GELİBOLU

– Beşir ATALAY

Eylül ayının son haftasında, 22 Eylül 2022 günü Çanakkale Savaşları Gelibolu Tarihî Alanını ziyaret ettim. Bütün yarımadayı gezdim. Şehitlikleri tekrar ziyaret ettim. Kalelerin son hâlini, tabyaların durumunu gördüm. Tarihî Alan Başkanı İsmail Kaşdemir’i ziyaret ettim. Çalışmaları ile ilgili bilgiler verdi. Yayınlarını ve ziyarete gelenlere rehberlik edecek haritaları, ayrıca Çanakkale Savaşının bütün safhalarını anlatan güzel bir takvim yaptırmışlar hepsini aldım. Kabaktepe Limanı mevkiinde, Trakya’dan karayolu ile gelişte tarihî yarımadanın girişinde Çanakkale Destanı Tanıtım Merkezi binası yapılmıştı, yeni kurulan Başkanlık bu binaya yerleşmiş. Gelibolu tarihî yarımadada kurumlar arası çok başlılığın önlenmesi, yönetiminin her yönü ile bir başkanlığa verilmesi isabetli olmuş.

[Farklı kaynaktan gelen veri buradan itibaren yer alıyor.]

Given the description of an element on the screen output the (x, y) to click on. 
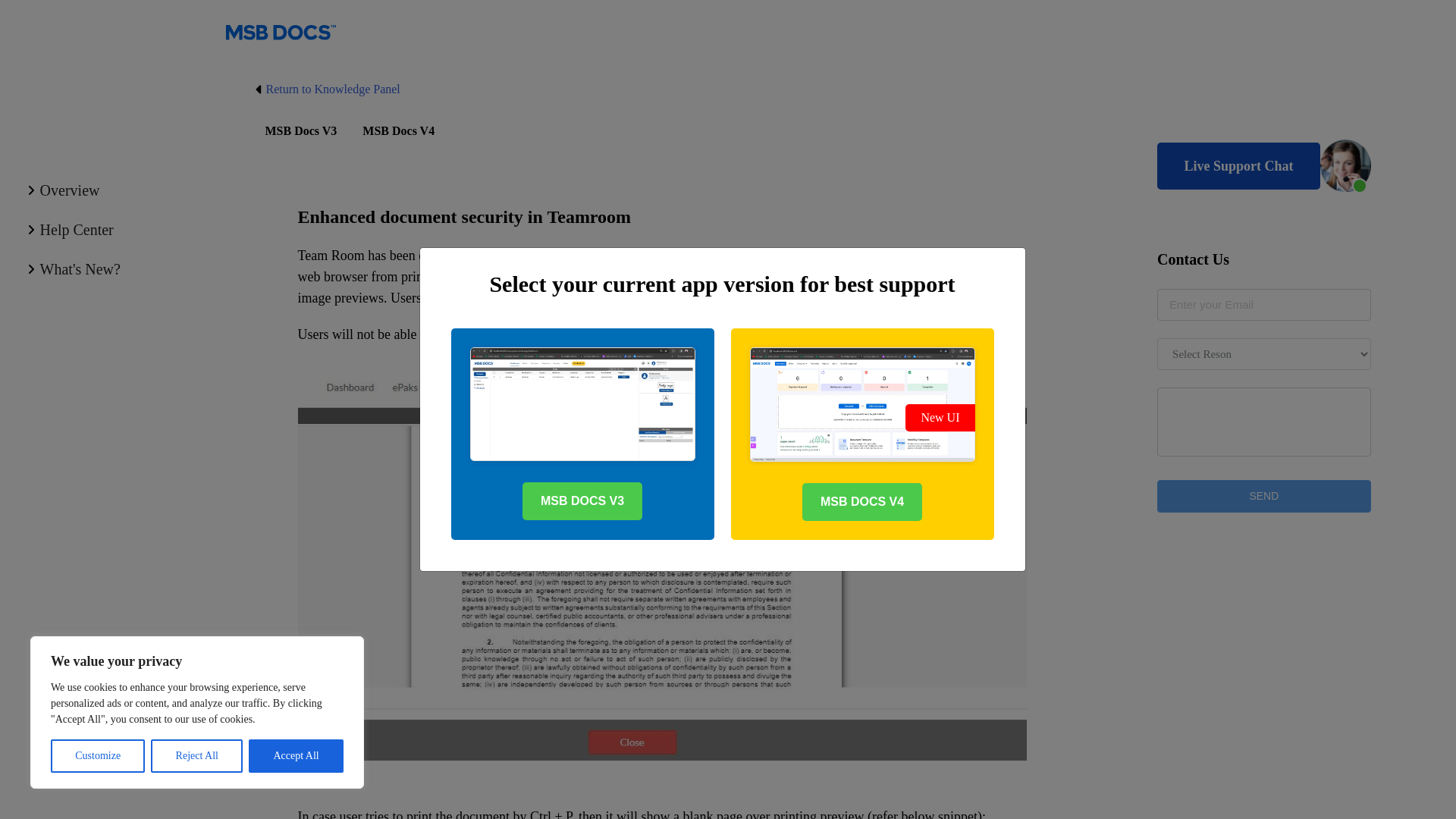
Reject All (197, 756)
Accept All (295, 756)
Customize (97, 756)
Given the description of an element on the screen output the (x, y) to click on. 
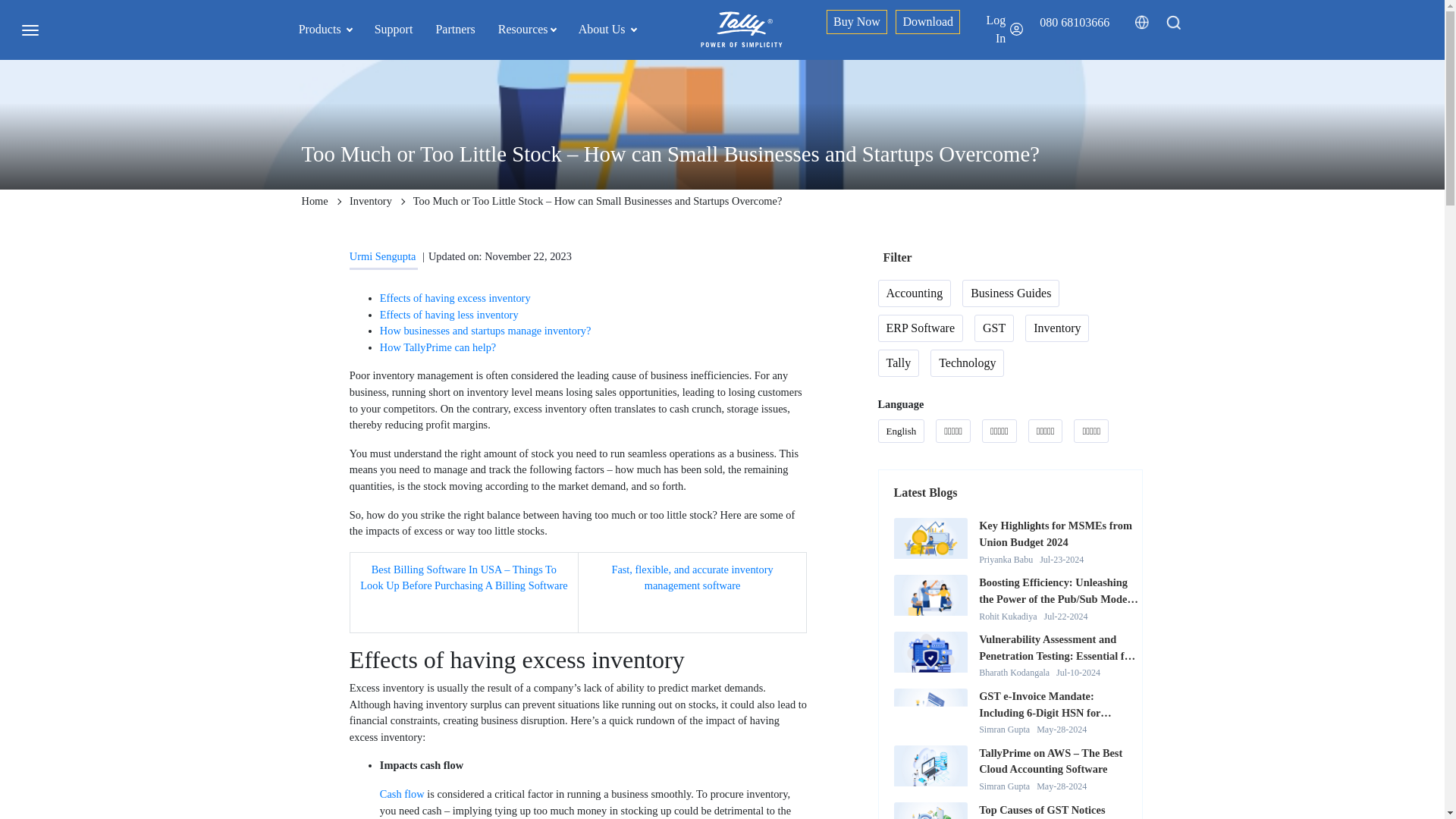
Products (324, 29)
Posts by Urmi Sengupta (382, 256)
Support (393, 29)
Given the description of an element on the screen output the (x, y) to click on. 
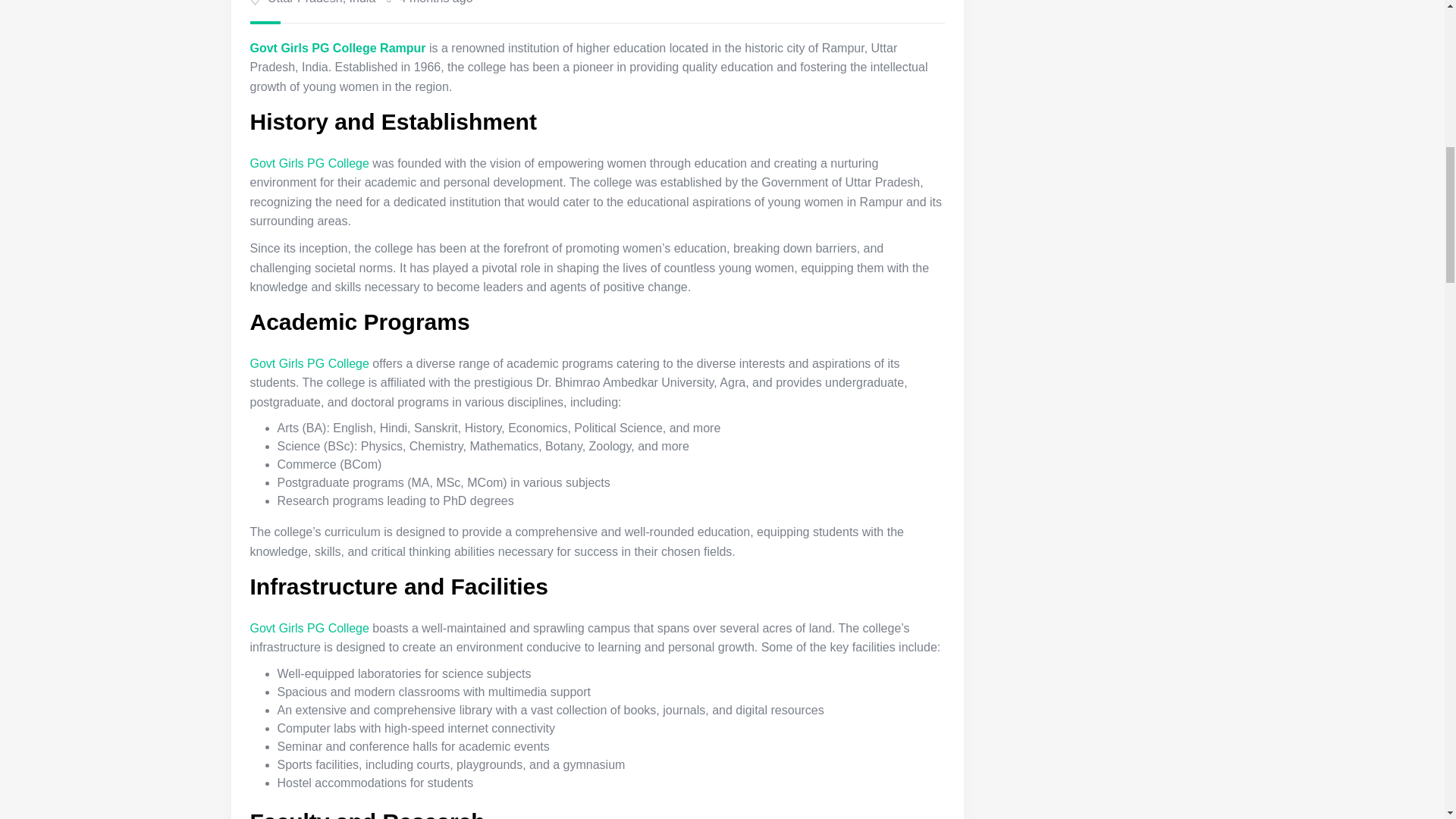
India (362, 2)
Govt Girls PG College Rampur (338, 47)
Uttar Pradesh (304, 2)
Govt Girls PG College (309, 363)
Govt Girls PG College (309, 163)
Govt Girls PG College (309, 627)
Given the description of an element on the screen output the (x, y) to click on. 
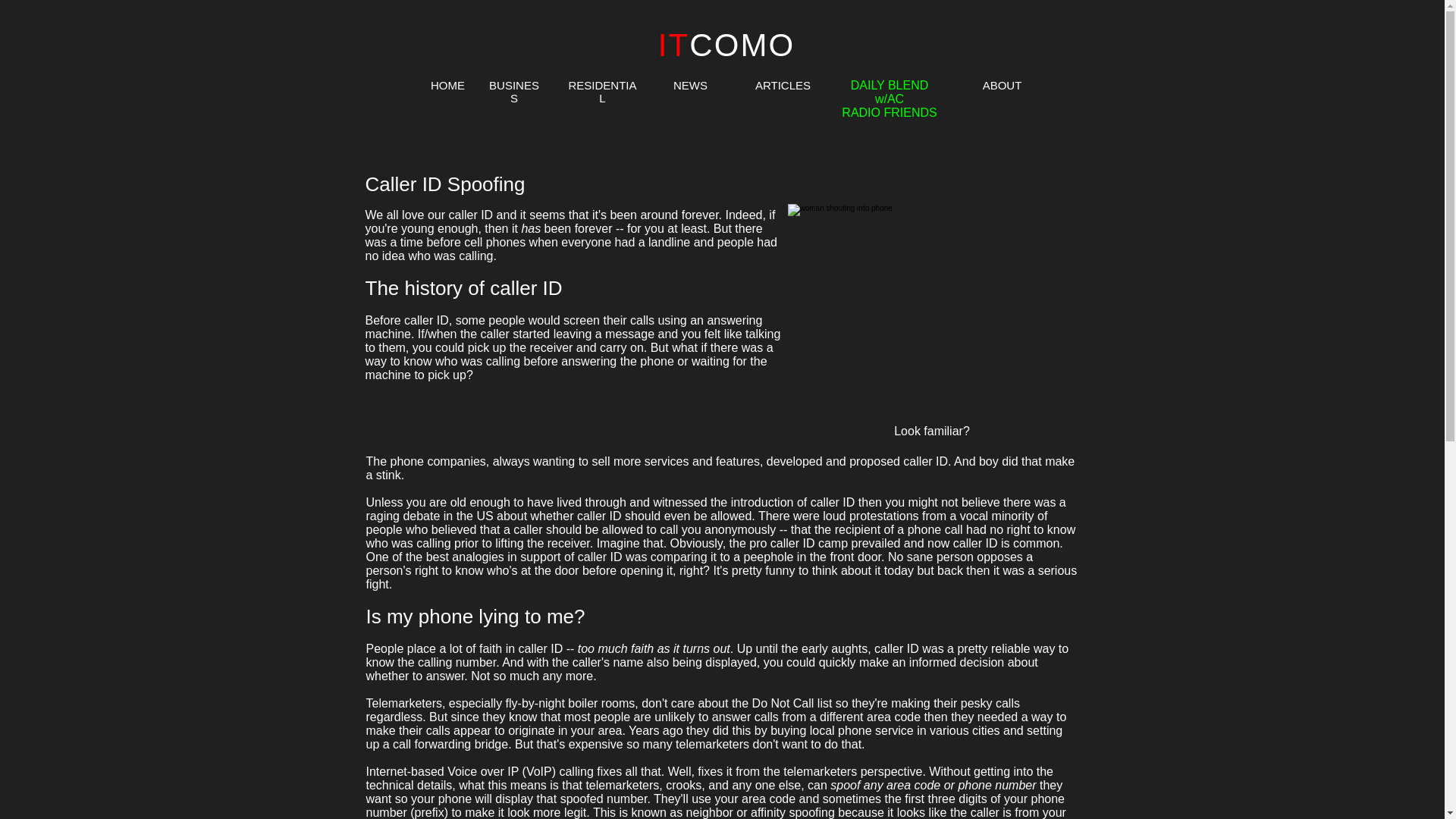
HOME (447, 84)
IT (674, 45)
ARTICLES (782, 84)
RESIDENTIAL (603, 91)
BUSINESS (513, 91)
NEWS (689, 84)
ABOUT (1002, 84)
COMO (741, 45)
Given the description of an element on the screen output the (x, y) to click on. 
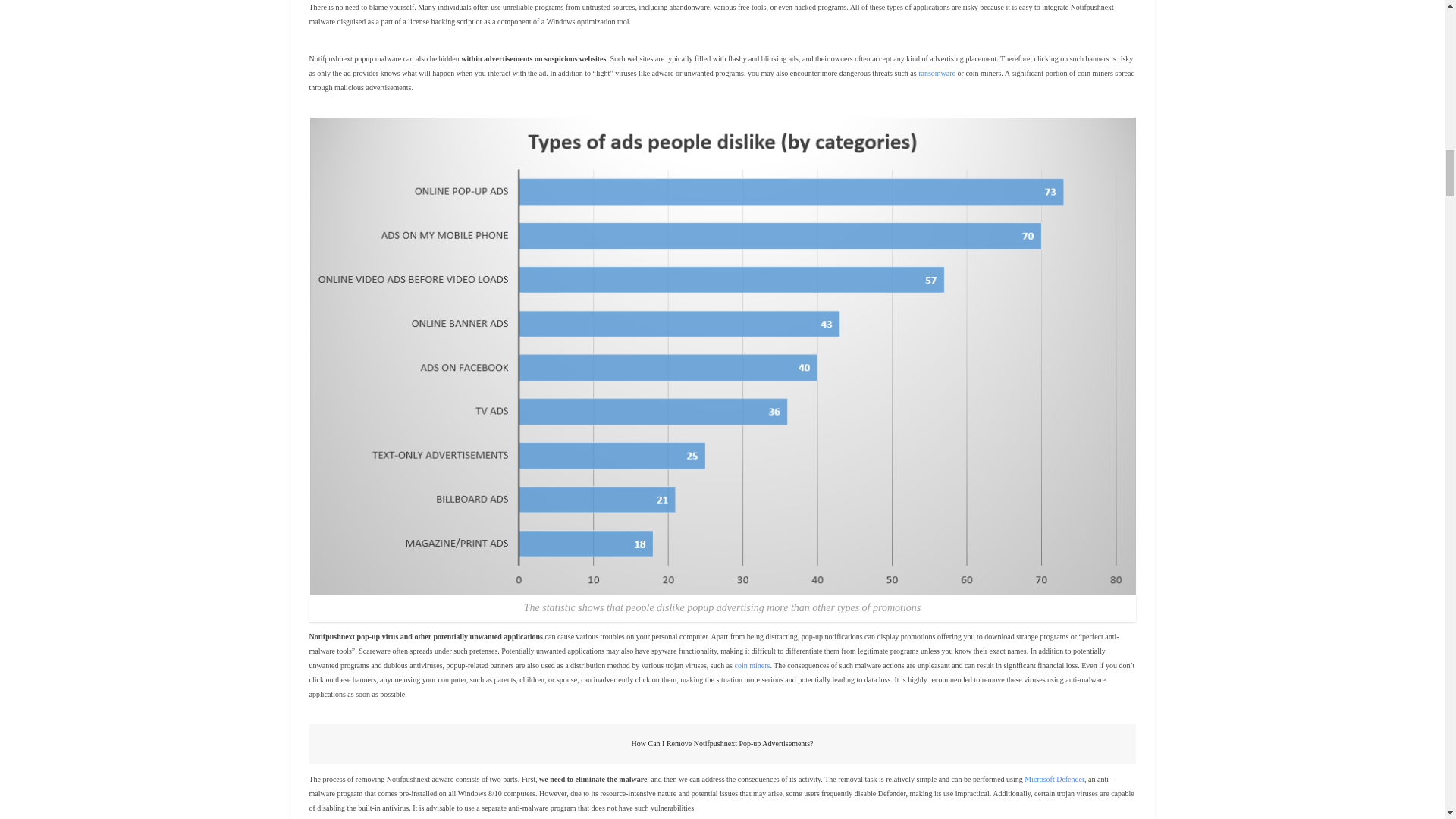
ransomware (936, 72)
coin miners (751, 664)
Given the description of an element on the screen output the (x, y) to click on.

Bu vesile ile ondokuz yıl önce Gelibolu Tarihî Alanının nasıl gündeme geldiğini, ondan önce ne durumda olduğunu, bu süreçte nelerin yapıldığını bir belge niteliğinde sizlerle paylaşmak istedim.

2003 yılı Nisan ayında, Başbakanımız Recep Tayyip Erdoğan imzası ile şahsıma yazılmış bir yazı geldi. Ben o zaman Devlet Bakanı idim. Yazı, Cumhuriyetimizin kuruluşunun 80. yıldönümü kutlama programlarının yapılmasını ve bunların koordinasyonu görevinin bana verildiğini bildiriyordu. Benim için sürpriz oldu, daha önce böyle bir görevlendirme konusu konuşulmamıştı. Sanırım kamu basın yayın kurumları benimle irtibatlı olduğu için bu görevler bana verilmişti. Tabii, onlu bir yıldönümü ve daha fazla etkinlik gerekiyordu. Diğer yandan, AK Parti iktidarının ilk yılı idi ve bu da ayrıca konuyu önemli kılıyordu.

Çalışma arkadaşlarımla görüştüm. Değişik kurumların yöneticileri ile görüştüm. Geçmiş yıllarda neler yapılmış onlara baktım. Mümkün olduğunca kapsamlı bir zihnî hazırlık yaptım. Sonra, bu konuda öncelikli olarak rol alacak bakanlıkların ve kurumların üst yöneticileri ile toplantı yaptım, görüş ve tekliflerini aldım.

Bütün bu görüşme ve toplantılardan sonra kafamda şekillenen temel yaklaşım şöyle oluştu: Resmî törenlerden ziyade halkın katılacağı programlar yapmak, Cumhuriyetimizin demokrasi boyutunu öne çıkarmak ve bu yıldönümü anısına kalıcı bir şey veya bazı şeyler yapmak.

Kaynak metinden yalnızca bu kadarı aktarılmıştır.